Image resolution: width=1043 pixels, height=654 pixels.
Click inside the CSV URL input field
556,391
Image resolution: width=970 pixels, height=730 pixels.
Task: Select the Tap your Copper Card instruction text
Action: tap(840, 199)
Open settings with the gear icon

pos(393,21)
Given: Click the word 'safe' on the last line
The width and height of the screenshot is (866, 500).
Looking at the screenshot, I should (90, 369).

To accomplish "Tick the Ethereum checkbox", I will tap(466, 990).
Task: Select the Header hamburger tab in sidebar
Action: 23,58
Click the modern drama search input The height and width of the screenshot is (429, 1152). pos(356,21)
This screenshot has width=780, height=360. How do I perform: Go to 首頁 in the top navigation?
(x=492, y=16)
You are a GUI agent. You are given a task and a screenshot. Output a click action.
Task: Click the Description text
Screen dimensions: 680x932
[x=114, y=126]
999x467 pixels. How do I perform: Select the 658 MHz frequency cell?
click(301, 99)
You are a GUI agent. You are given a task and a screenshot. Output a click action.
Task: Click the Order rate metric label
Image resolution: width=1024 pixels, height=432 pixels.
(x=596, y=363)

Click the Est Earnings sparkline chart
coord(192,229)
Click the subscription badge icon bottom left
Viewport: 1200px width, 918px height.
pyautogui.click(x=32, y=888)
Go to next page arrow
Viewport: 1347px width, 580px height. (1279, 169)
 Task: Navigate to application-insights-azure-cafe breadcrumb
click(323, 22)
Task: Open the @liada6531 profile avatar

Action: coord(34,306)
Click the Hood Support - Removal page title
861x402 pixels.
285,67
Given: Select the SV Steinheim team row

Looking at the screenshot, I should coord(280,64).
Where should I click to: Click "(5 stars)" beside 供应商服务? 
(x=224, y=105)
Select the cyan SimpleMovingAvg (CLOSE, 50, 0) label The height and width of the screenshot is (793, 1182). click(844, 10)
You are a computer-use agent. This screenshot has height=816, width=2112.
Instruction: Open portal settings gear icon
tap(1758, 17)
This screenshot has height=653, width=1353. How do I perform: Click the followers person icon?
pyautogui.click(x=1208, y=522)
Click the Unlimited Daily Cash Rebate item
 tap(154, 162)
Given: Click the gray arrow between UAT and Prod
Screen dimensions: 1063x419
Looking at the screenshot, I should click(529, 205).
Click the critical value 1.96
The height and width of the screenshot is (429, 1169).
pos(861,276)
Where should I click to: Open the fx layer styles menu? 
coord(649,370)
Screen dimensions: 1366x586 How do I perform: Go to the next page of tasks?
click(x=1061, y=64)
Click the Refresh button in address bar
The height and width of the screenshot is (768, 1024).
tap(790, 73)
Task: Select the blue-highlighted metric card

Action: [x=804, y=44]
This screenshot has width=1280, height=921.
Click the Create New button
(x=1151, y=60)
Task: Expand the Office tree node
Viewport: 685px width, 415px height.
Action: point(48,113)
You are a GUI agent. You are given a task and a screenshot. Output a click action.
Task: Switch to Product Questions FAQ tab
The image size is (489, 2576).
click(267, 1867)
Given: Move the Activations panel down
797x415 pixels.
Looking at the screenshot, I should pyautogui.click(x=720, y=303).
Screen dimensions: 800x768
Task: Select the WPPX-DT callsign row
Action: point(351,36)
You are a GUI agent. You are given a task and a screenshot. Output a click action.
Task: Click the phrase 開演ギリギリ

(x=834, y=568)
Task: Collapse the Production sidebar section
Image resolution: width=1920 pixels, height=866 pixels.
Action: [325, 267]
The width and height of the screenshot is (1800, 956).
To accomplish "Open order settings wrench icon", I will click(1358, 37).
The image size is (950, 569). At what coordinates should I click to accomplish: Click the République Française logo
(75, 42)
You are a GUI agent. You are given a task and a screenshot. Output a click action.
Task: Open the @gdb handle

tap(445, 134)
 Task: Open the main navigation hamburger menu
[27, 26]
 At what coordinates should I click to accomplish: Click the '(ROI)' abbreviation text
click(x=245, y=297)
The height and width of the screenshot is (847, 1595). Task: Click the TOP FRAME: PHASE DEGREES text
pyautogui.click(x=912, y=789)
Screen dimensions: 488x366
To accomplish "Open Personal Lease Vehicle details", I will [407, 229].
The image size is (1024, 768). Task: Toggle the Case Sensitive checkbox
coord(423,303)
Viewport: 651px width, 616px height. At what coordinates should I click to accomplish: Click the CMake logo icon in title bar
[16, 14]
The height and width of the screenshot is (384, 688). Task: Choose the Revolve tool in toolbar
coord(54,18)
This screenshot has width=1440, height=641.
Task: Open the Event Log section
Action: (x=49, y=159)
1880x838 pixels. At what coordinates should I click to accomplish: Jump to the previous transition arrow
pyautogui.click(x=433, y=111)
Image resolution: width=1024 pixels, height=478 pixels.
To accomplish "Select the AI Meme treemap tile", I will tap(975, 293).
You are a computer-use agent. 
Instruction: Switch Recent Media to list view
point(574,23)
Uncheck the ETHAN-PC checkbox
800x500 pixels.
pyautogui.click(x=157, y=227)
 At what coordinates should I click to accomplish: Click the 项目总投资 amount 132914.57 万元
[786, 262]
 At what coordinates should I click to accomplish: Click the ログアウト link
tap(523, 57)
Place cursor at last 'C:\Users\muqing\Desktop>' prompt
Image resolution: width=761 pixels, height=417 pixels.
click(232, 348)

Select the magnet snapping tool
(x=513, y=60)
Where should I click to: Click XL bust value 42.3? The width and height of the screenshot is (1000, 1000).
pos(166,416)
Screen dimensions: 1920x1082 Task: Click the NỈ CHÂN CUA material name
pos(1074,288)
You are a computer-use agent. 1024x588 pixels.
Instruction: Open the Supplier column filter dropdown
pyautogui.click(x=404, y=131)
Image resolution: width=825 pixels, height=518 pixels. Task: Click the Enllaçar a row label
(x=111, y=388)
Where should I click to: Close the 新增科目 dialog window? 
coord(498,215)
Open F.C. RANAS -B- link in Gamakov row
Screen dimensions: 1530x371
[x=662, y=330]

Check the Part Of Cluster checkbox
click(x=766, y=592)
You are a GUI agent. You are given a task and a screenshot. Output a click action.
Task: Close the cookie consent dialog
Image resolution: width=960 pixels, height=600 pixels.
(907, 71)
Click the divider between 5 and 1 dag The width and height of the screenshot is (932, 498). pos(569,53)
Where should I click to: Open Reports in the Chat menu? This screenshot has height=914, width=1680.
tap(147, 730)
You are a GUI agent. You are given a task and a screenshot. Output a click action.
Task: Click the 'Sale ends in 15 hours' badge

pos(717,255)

______________________________

AIM OF THE TASK:
Repeat the records above with every character intact.

WRITTEN RESPONSE:
Image resolution: width=1043 pixels, height=654 pixels.
Click inside the CSV URL input field
556,391
Image resolution: width=970 pixels, height=730 pixels.
Task: Select the Tap your Copper Card instruction text
Action: tap(840, 199)
Open settings with the gear icon

pos(393,21)
Given: Click the word 'safe' on the last line
The width and height of the screenshot is (866, 500).
Looking at the screenshot, I should (90, 369).

To accomplish "Tick the Ethereum checkbox", I will tap(466, 990).
Task: Select the Header hamburger tab in sidebar
Action: 23,58
Click the modern drama search input The height and width of the screenshot is (429, 1152). pos(356,21)
This screenshot has width=780, height=360. How do I perform: Go to 首頁 in the top navigation?
(x=492, y=16)
You are a GUI agent. You are given a task and a screenshot. Output a click action.
Task: Click the Description text
Screen dimensions: 680x932
[x=114, y=126]
999x467 pixels. How do I perform: Select the 658 MHz frequency cell?
click(301, 99)
You are a GUI agent. You are given a task and a screenshot. Output a click action.
Task: Click the Order rate metric label
Image resolution: width=1024 pixels, height=432 pixels.
(x=596, y=363)

Click the Est Earnings sparkline chart
coord(192,229)
Click the subscription badge icon bottom left
Viewport: 1200px width, 918px height.
pyautogui.click(x=32, y=888)
Go to next page arrow
Viewport: 1347px width, 580px height. (1279, 169)
 Task: Navigate to application-insights-azure-cafe breadcrumb
click(323, 22)
Task: Open the @liada6531 profile avatar

Action: coord(34,306)
Click the Hood Support - Removal page title
861x402 pixels.
285,67
Given: Select the SV Steinheim team row

Looking at the screenshot, I should coord(280,64).
Where should I click to: Click "(5 stars)" beside 供应商服务? 
(x=224, y=105)
Select the cyan SimpleMovingAvg (CLOSE, 50, 0) label The height and width of the screenshot is (793, 1182). click(844, 10)
You are a computer-use agent. This screenshot has height=816, width=2112.
Instruction: Open portal settings gear icon
tap(1758, 17)
This screenshot has height=653, width=1353. How do I perform: Click the followers person icon?
pyautogui.click(x=1208, y=522)
Click the Unlimited Daily Cash Rebate item
 tap(154, 162)
Given: Click the gray arrow between UAT and Prod
Screen dimensions: 1063x419
Looking at the screenshot, I should click(529, 205).
Click the critical value 1.96
The height and width of the screenshot is (429, 1169).
pos(861,276)
Where should I click to: Open the fx layer styles menu? 
coord(649,370)
Screen dimensions: 1366x586 How do I perform: Go to the next page of tasks?
click(x=1061, y=64)
Click the Refresh button in address bar
The height and width of the screenshot is (768, 1024).
tap(790, 73)
Task: Select the blue-highlighted metric card

Action: [x=804, y=44]
This screenshot has width=1280, height=921.
Click the Create New button
(x=1151, y=60)
Task: Expand the Office tree node
Viewport: 685px width, 415px height.
Action: point(48,113)
You are a GUI agent. You are given a task and a screenshot. Output a click action.
Task: Switch to Product Questions FAQ tab
The image size is (489, 2576).
click(267, 1867)
Given: Move the Activations panel down
797x415 pixels.
Looking at the screenshot, I should pyautogui.click(x=720, y=303).
Screen dimensions: 800x768
Task: Select the WPPX-DT callsign row
Action: point(351,36)
You are a GUI agent. You are given a task and a screenshot. Output a click action.
Task: Click the phrase 開演ギリギリ

(x=834, y=568)
Task: Collapse the Production sidebar section
Image resolution: width=1920 pixels, height=866 pixels.
Action: [325, 267]
The width and height of the screenshot is (1800, 956).
To accomplish "Open order settings wrench icon", I will click(1358, 37).
The image size is (950, 569). At what coordinates should I click to accomplish: Click the République Française logo
(75, 42)
You are a GUI agent. You are given a task and a screenshot. Output a click action.
Task: Open the @gdb handle

tap(445, 134)
 Task: Open the main navigation hamburger menu
[27, 26]
 At what coordinates should I click to accomplish: Click the '(ROI)' abbreviation text
click(x=245, y=297)
The height and width of the screenshot is (847, 1595). Task: Click the TOP FRAME: PHASE DEGREES text
pyautogui.click(x=912, y=789)
Screen dimensions: 488x366
To accomplish "Open Personal Lease Vehicle details", I will [407, 229].
The image size is (1024, 768). Task: Toggle the Case Sensitive checkbox
coord(423,303)
Viewport: 651px width, 616px height. At what coordinates should I click to accomplish: Click the CMake logo icon in title bar
[16, 14]
The height and width of the screenshot is (384, 688). Task: Choose the Revolve tool in toolbar
coord(54,18)
This screenshot has width=1440, height=641.
Task: Open the Event Log section
Action: (x=49, y=159)
1880x838 pixels. At what coordinates should I click to accomplish: Jump to the previous transition arrow
pyautogui.click(x=433, y=111)
Image resolution: width=1024 pixels, height=478 pixels.
To accomplish "Select the AI Meme treemap tile", I will tap(975, 293).
You are a computer-use agent. 
Instruction: Switch Recent Media to list view
point(574,23)
Uncheck the ETHAN-PC checkbox
800x500 pixels.
pyautogui.click(x=157, y=227)
 At what coordinates should I click to accomplish: Click the 项目总投资 amount 132914.57 万元
[786, 262]
 At what coordinates should I click to accomplish: Click the ログアウト link
tap(523, 57)
Place cursor at last 'C:\Users\muqing\Desktop>' prompt
Image resolution: width=761 pixels, height=417 pixels.
click(232, 348)

Select the magnet snapping tool
(x=513, y=60)
Where should I click to: Click XL bust value 42.3? The width and height of the screenshot is (1000, 1000).
pos(166,416)
Screen dimensions: 1920x1082 Task: Click the NỈ CHÂN CUA material name
pos(1074,288)
You are a computer-use agent. 1024x588 pixels.
Instruction: Open the Supplier column filter dropdown
pyautogui.click(x=404, y=131)
Image resolution: width=825 pixels, height=518 pixels. Task: Click the Enllaçar a row label
(x=111, y=388)
Where should I click to: Close the 新增科目 dialog window? 
coord(498,215)
Open F.C. RANAS -B- link in Gamakov row
Screen dimensions: 1530x371
[x=662, y=330]

Check the Part Of Cluster checkbox
click(x=766, y=592)
You are a GUI agent. You are given a task and a screenshot. Output a click action.
Task: Close the cookie consent dialog
Image resolution: width=960 pixels, height=600 pixels.
(907, 71)
Click the divider between 5 and 1 dag The width and height of the screenshot is (932, 498). pos(569,53)
Where should I click to: Open Reports in the Chat menu? This screenshot has height=914, width=1680.
tap(147, 730)
You are a GUI agent. You are given a task and a screenshot. Output a click action.
Task: Click the 'Sale ends in 15 hours' badge

pos(717,255)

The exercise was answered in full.